[Date Prev][Date Next][Thread Prev][Thread Next][Date Index][Thread Index]
bug#64735: 29.0.92; find invocations are ~15x slower because of ignores
From: |
Dmitry Gutov |
Subject: |
bug#64735: 29.0.92; find invocations are ~15x slower because of ignores |
Date: |
Thu, 20 Jul 2023 21:54:32 +0300 |
User-agent: |
Mozilla/5.0 (X11; Linux x86_64; rv:102.0) Gecko/20100101 Thunderbird/102.13.0 |
On 20/07/2023 16:43, Spencer Baugh wrote:
That's only a problem when the default file listing logic is used (and
we usually delegate to something like 'git ls-files' instead, when the
vc-aware backend is used).
Hm, yes, but things like C-u project-find-regexp will use the default
find-based file listing logic instead of git ls-files, as do a few other
things.
Right.
I wonder, could we just go ahead and make a vc function which is
list-files(GLOBS) and returns a list of files? Both git and hg support
this. Then we could have C-u project-find-regexp use that instead of
find, by taking the cross product of dirs-to-search and
file-name-patterns-to-search. (And this would let me delete a big chunk
of my own project backend, so I'd be happy to implement it.)

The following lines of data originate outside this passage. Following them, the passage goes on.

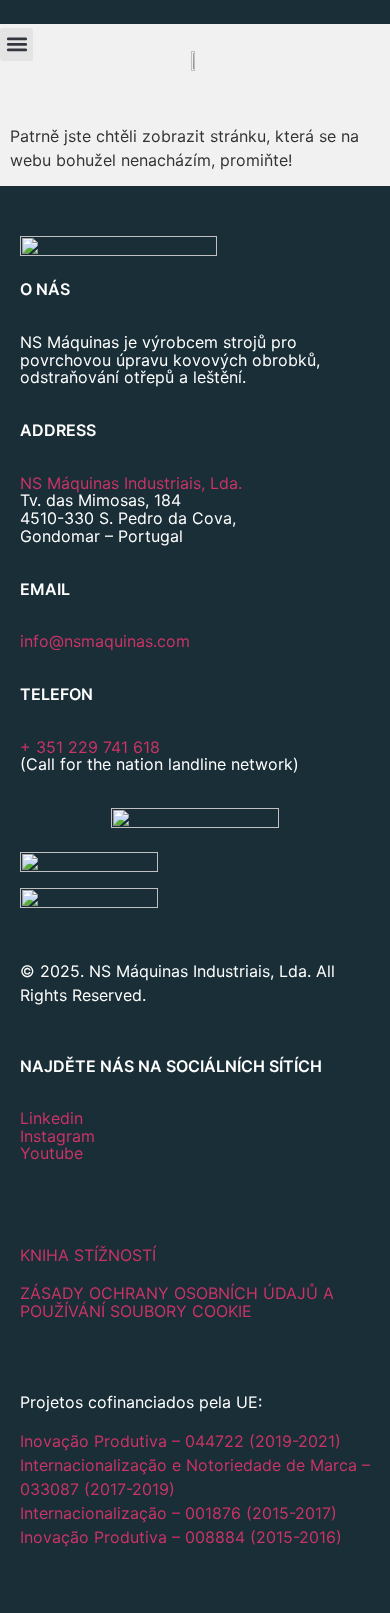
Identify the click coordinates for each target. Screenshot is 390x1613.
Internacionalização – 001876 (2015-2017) (178, 1513)
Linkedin (51, 1118)
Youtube (51, 1153)
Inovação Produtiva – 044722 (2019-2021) (183, 1441)
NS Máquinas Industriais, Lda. (131, 483)
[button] (16, 44)
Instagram (57, 1136)
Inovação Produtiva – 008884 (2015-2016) (181, 1537)
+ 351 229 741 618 (90, 747)
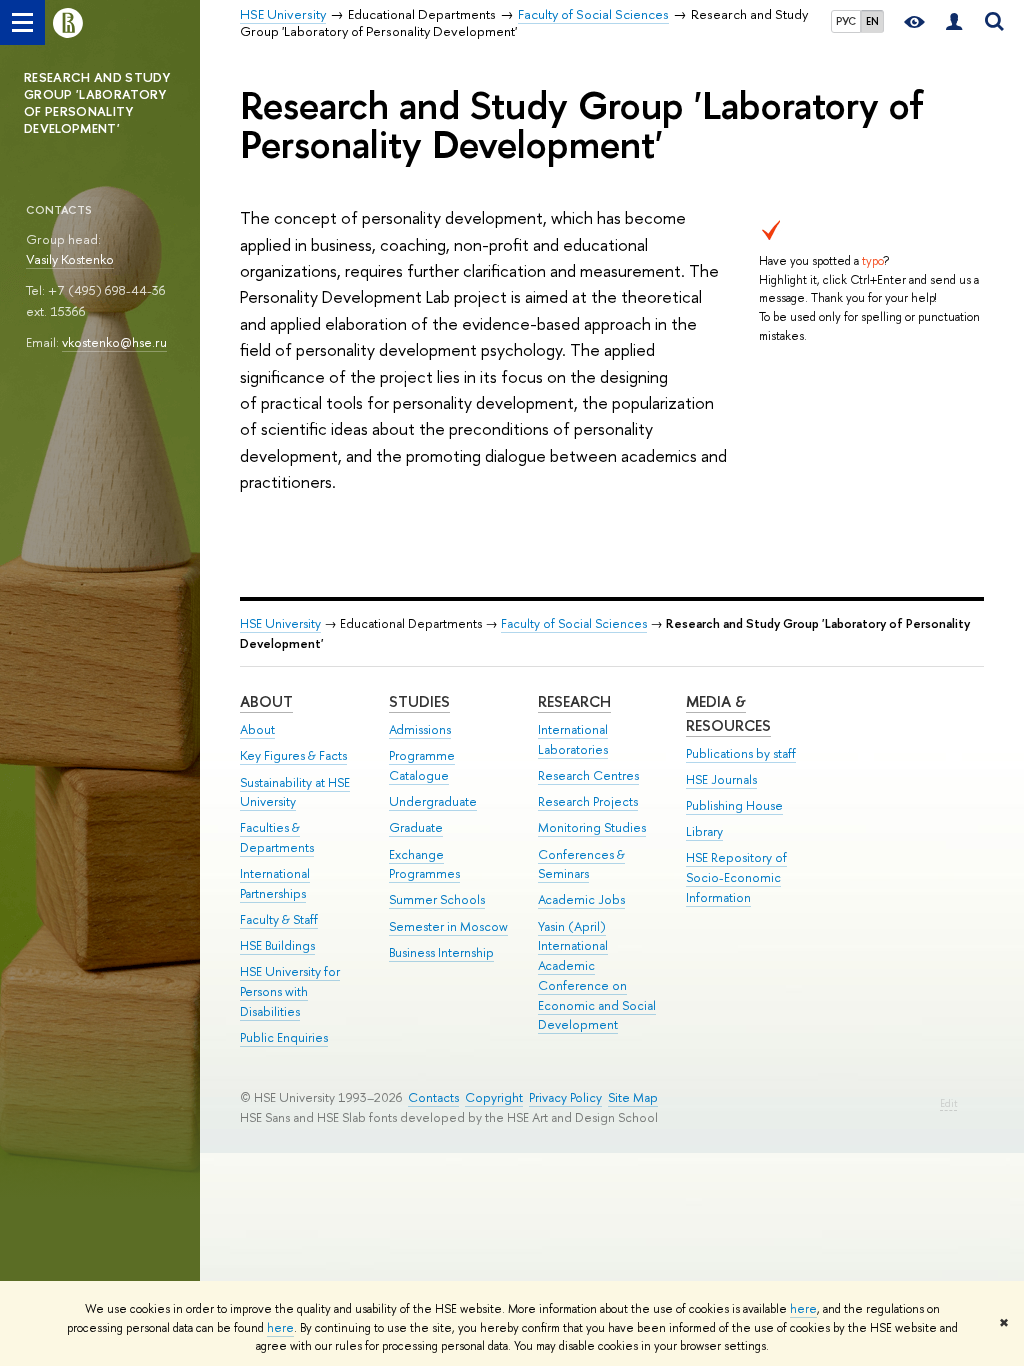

I started out on this inside the branch scratch/project-regen. Didn't
have time to dedicate to it recently, but the basics are there, take a
look (the method is called project-files-filtered).
The difficulty with making such changes, is the project protocol grows
in size, it becomes difficult for a user to understand what is
mandatory, what's obsolete, and how to use it, especially in the face of
backward compatibility requirements.
Take a look, feedback is welcome, it should help move this forward. We
should also transition to returning relative file names when possible,
for performance (optionally or always).
Fundamentally it seems a little silly for project-ignores to ever be
used for a vc project; if the vcs gives us ignores, we can probably just
ask the vcs to list the files too, and it will have an efficient
implementation of that.
Possibly, yes. But there will likely remain cases when the project-files
could stay useful for callers, to construct some bigger command line for
some new feature. Though perhaps we'll be able to drop that need by
extracting the theoretically best performance from project-files (using
a process object or some abstraction), to facilitate low-overhead piping.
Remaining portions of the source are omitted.